Mandatory carbon reporting must be extended to all large companies

At a seminar to influential business leaders this week, Defra Under-Secretary of State Lord de Mauley described what businesses could expect from the mandatory carbon reporting guidelines, amid calls to extend it to all large companies.

“You are the ones with the expertise and experience and I encourage businesses here to consider how you can get involved, “he told delegates.

“The aim must be to get companies reporting annual transmissions in a transparent way but with the least regulatory burden on them,” he added.

The seminar was chaired by the environmental and business coalition Aldersgate Group which has been a leading voice in the calls for mandatory carbon reporting for companies.

Aldersgate Group sent a letter signed by more than 10 leading organisations to Nick Clegg in May 2012 (link) and a decision in June was made to implement this requirement to all listed companies.

Mauley said his team would decide whether to extend mandatory carbon reporting to all large companies in 2016 but in the meantime wanted to make reports more concise.

“Whilst we propose to simplify reports by removing some requirements, we value others that are important to shareholders. These changes to narrative reporting are part of the Government’s wider work to improve transparency in corporate accounts of UK companies.

“The end result is to make annual reports shorter and easier for shareholders to use. Clear and concise annual reports will help shareholders have better dialogue with the companies.”

Also talking at the seminar, Carbon Disclosure Project CEO Paul Simpson said it was also vital that all large companies face mandatory reporting.

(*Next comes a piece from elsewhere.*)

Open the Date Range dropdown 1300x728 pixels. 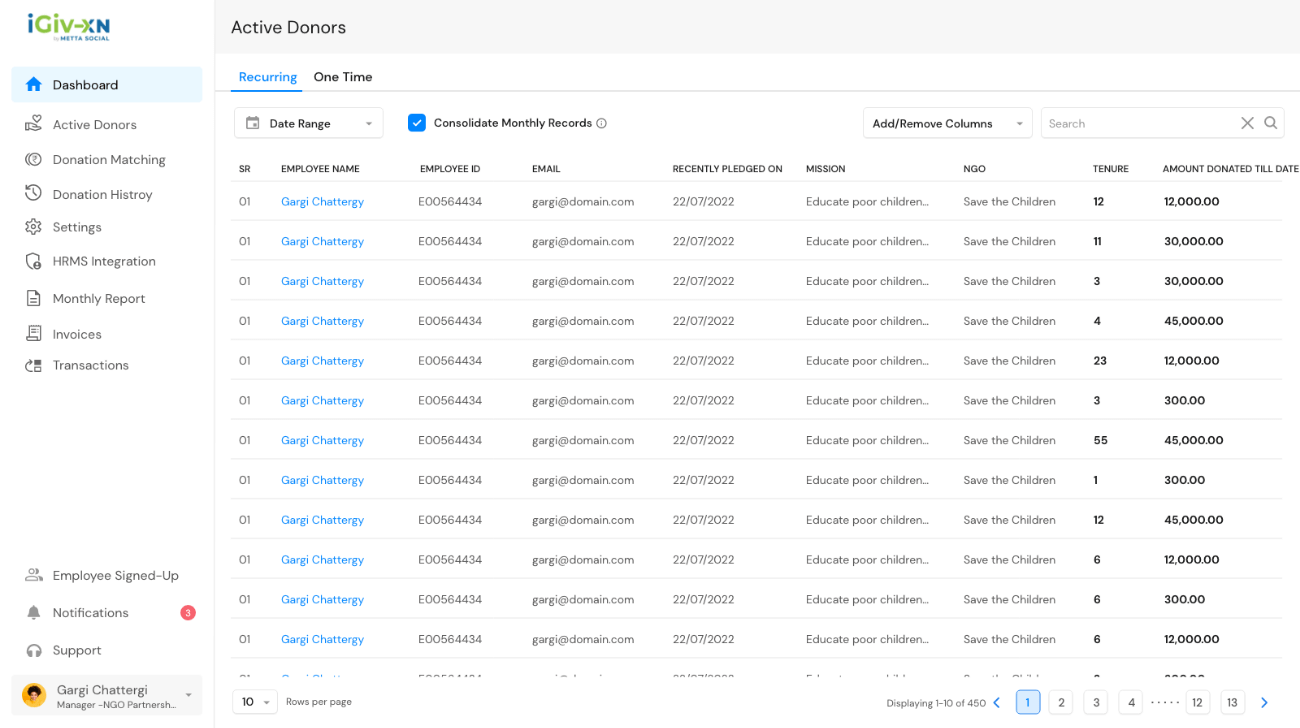point(308,123)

He said: “The challenge is enormous but against that we welcome the Government’s regulation on mandatory reporting – the UK Government is leading the world in this regard.

“It’s the first government to mandate such reporting and integrated that into annual reports at a global level.”

“It is good progress but it really is not enough to transform our economy,” he added.

Simpson said carbon reporting also needed to expand to include other information such as risks, opportunities and details of the company’s strategy to mitigate the risks and reduce emissions.